Brief —
Take the listing and print it in full, exactly as given.

━━ Records for this task

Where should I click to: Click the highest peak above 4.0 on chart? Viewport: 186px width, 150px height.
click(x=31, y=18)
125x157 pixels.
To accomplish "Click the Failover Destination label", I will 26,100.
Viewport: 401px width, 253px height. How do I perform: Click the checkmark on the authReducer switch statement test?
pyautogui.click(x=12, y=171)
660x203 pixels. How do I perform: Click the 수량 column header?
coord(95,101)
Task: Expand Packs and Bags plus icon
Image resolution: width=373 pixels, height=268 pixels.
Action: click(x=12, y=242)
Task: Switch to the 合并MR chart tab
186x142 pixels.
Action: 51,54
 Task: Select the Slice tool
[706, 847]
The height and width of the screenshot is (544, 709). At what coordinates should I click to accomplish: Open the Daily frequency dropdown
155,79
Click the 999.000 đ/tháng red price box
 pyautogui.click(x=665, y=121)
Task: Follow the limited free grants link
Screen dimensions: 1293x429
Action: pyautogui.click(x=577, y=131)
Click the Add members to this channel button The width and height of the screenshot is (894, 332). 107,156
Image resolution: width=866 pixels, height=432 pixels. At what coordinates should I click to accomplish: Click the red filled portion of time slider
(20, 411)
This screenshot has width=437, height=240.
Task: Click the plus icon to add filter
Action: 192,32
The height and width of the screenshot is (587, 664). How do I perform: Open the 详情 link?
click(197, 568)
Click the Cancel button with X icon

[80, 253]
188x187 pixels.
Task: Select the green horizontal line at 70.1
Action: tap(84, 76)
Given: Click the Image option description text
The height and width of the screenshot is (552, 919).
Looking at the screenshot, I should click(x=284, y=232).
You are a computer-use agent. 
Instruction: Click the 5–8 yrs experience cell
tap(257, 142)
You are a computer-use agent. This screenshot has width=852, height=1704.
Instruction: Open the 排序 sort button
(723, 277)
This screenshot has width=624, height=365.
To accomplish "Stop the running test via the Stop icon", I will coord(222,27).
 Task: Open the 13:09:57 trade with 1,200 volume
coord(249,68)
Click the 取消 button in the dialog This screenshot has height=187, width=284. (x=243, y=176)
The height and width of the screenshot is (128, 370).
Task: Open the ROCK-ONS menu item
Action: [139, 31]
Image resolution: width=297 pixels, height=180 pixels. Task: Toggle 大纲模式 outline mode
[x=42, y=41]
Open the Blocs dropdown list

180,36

━━━━

Response —
Where should I click to: Click the highest peak above 4.0 on chart? Viewport: 186px width, 150px height.
click(x=31, y=18)
125x157 pixels.
To accomplish "Click the Failover Destination label", I will 26,100.
Viewport: 401px width, 253px height. How do I perform: Click the checkmark on the authReducer switch statement test?
pyautogui.click(x=12, y=171)
660x203 pixels. How do I perform: Click the 수량 column header?
coord(95,101)
Task: Expand Packs and Bags plus icon
Image resolution: width=373 pixels, height=268 pixels.
Action: click(x=12, y=242)
Task: Switch to the 合并MR chart tab
186x142 pixels.
Action: 51,54
 Task: Select the Slice tool
[706, 847]
The height and width of the screenshot is (544, 709). At what coordinates should I click to accomplish: Open the Daily frequency dropdown
155,79
Click the 999.000 đ/tháng red price box
 pyautogui.click(x=665, y=121)
Task: Follow the limited free grants link
Screen dimensions: 1293x429
Action: pyautogui.click(x=577, y=131)
Click the Add members to this channel button The width and height of the screenshot is (894, 332). 107,156
Image resolution: width=866 pixels, height=432 pixels. At what coordinates should I click to accomplish: Click the red filled portion of time slider
(20, 411)
This screenshot has width=437, height=240.
Task: Click the plus icon to add filter
Action: 192,32
The height and width of the screenshot is (587, 664). How do I perform: Open the 详情 link?
click(197, 568)
Click the Cancel button with X icon

[80, 253]
188x187 pixels.
Task: Select the green horizontal line at 70.1
Action: tap(84, 76)
Given: Click the Image option description text
The height and width of the screenshot is (552, 919).
Looking at the screenshot, I should click(x=284, y=232).
You are a computer-use agent. 
Instruction: Click the 5–8 yrs experience cell
tap(257, 142)
You are a computer-use agent. This screenshot has width=852, height=1704.
Instruction: Open the 排序 sort button
(723, 277)
This screenshot has width=624, height=365.
To accomplish "Stop the running test via the Stop icon", I will coord(222,27).
 Task: Open the 13:09:57 trade with 1,200 volume
coord(249,68)
Click the 取消 button in the dialog This screenshot has height=187, width=284. (x=243, y=176)
The height and width of the screenshot is (128, 370).
Task: Open the ROCK-ONS menu item
Action: [139, 31]
Image resolution: width=297 pixels, height=180 pixels. Task: Toggle 大纲模式 outline mode
[x=42, y=41]
Open the Blocs dropdown list

180,36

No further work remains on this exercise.